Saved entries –
□ □ □ □ □

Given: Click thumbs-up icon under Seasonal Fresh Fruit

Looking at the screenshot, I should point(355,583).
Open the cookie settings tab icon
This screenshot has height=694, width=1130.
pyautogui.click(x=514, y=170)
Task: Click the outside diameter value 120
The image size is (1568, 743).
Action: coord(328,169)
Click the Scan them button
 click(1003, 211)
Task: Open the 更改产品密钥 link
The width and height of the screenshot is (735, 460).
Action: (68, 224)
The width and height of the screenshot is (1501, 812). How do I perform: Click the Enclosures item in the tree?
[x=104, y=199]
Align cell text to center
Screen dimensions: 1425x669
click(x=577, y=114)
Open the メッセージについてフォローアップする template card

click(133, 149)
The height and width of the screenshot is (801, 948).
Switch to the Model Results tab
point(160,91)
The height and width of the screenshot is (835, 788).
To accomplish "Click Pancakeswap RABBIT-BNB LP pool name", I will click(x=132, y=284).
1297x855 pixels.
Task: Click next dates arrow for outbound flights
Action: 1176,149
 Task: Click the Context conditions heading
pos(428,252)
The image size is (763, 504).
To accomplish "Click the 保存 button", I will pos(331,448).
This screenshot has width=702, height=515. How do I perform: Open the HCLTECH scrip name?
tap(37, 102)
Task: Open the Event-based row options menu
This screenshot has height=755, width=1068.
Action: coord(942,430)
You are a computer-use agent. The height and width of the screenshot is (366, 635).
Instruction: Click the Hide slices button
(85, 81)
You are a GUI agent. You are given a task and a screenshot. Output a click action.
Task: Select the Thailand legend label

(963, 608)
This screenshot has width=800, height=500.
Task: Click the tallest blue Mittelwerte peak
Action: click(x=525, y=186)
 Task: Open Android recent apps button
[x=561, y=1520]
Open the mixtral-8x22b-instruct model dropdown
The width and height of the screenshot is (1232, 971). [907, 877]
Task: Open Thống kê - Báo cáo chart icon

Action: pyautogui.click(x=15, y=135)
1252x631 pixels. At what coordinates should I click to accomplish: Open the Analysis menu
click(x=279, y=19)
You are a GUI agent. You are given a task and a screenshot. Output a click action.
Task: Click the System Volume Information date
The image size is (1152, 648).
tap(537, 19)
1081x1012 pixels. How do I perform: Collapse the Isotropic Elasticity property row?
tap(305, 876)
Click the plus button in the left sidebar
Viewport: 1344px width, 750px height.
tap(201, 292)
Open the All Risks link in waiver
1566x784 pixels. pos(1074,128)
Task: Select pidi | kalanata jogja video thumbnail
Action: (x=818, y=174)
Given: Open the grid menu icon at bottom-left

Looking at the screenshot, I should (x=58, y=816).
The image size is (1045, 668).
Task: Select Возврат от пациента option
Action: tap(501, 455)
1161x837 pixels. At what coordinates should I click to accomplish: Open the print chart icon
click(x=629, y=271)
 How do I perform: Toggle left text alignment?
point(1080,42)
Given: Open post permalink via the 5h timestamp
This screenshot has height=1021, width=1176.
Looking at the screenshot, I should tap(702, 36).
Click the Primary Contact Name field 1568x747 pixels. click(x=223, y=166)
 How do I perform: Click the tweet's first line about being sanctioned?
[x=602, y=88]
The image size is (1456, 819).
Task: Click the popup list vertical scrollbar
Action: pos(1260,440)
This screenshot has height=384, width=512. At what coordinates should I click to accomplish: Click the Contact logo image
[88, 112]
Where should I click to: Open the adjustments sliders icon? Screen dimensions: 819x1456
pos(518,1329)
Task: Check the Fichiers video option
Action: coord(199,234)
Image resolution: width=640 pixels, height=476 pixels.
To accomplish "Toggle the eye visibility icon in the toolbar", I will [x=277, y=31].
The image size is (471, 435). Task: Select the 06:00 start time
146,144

□ □ □ □ □

DIRECTIONS – The answer is the line with "Given: Open the grid menu icon at bottom-left" plus every line after it, printed exactly as they appear above.

RESULT OF THIS EXERCISE –
Given: Open the grid menu icon at bottom-left

Looking at the screenshot, I should (x=58, y=816).
The image size is (1045, 668).
Task: Select Возврат от пациента option
Action: tap(501, 455)
1161x837 pixels. At what coordinates should I click to accomplish: Open the print chart icon
click(x=629, y=271)
 How do I perform: Toggle left text alignment?
point(1080,42)
Given: Open post permalink via the 5h timestamp
This screenshot has height=1021, width=1176.
Looking at the screenshot, I should tap(702, 36).
Click the Primary Contact Name field 1568x747 pixels. click(x=223, y=166)
 How do I perform: Click the tweet's first line about being sanctioned?
[x=602, y=88]
The image size is (1456, 819).
Task: Click the popup list vertical scrollbar
Action: pos(1260,440)
This screenshot has height=384, width=512. At what coordinates should I click to accomplish: Click the Contact logo image
[88, 112]
Where should I click to: Open the adjustments sliders icon? Screen dimensions: 819x1456
pos(518,1329)
Task: Check the Fichiers video option
Action: coord(199,234)
Image resolution: width=640 pixels, height=476 pixels.
To accomplish "Toggle the eye visibility icon in the toolbar", I will [x=277, y=31].
The image size is (471, 435). Task: Select the 06:00 start time
146,144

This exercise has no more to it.